Allow Glob patterns when specifying the model files in definition files
Closed this issue ยท 8 comments
Hi, I see you made some fundamental changes in handling the model parameters in the last few months. I principle I like these changes. As I'm not a big fan of hard coded paths (even if they are just subpaths under tide_dir
) I really like the possibility to use a definition file as an alternative. Here I have one suggestion to make the use of definition files easier.

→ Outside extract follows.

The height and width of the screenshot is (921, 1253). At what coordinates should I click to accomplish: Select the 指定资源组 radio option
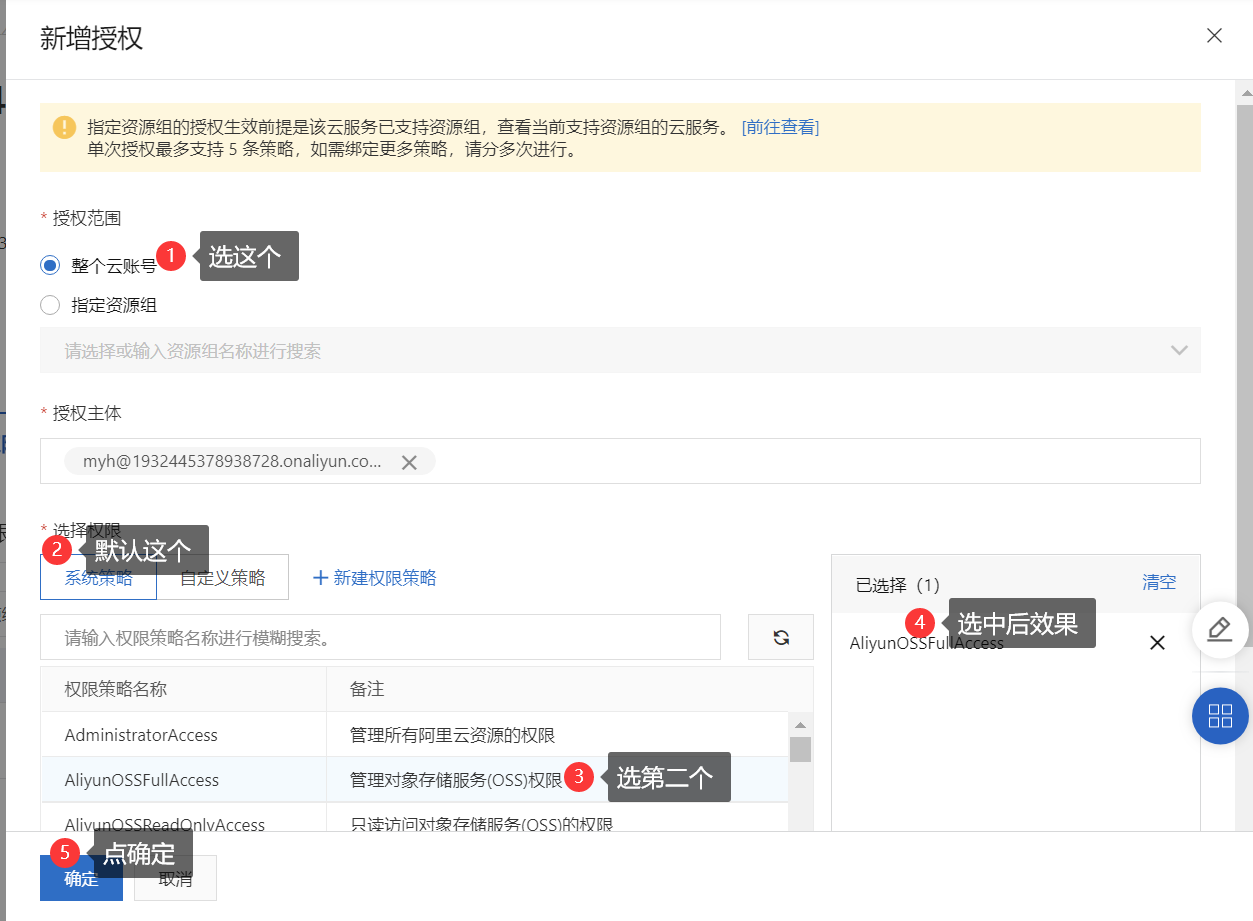[50, 305]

In the current version under model_file
the user needs to specify a long list of each single constituent file. I would suggest to allow to use a Glob pattern here as well. So instead of
model_file ~/data/TIDE_MODEL/fes/fes2014_elevations_and_load/fes2014b_elevations/2n2.nc, ~/data/TIDE_MODEL/fes/fes2014_elevations_and_load/fes2014b_elevations/eps2.nc, ~/data/TIDE_MODEL/fes/fes2014_elevations_and_load/fes2014b_elevations/j1.nc, ~/data/TIDE_MODEL/fes/fes2014_elevations_and_load/fes2014b_elevations/k1.nc, ~/data/TIDE_MODEL/fes/fes2014_elevations_and_load/fes2014b_elevations/k2.nc, ... + ~30 more files
one could simply write
model_file ~/data/TIDE_MODEL/fes/fes2014_elevations_and_load/fes2014b_elevations/*.nc
To allow this (and at the same time allow the old behavior as well) I suggest to import glob
and modify l.1518ff in model.py
as follows:
model_files = []
for pattern in re.split(r'[\s\,]+',temp.model_file):
for model_file1 in sorted(glob.glob(os.path.expanduser(pattern))):
model_files.append(model_file1)
temp.model_file = model_files
Furthermore, there is no need to search for the separator r'[\s\,]+'
and make a difference between the cases. If no separator is found, the loop runs only once.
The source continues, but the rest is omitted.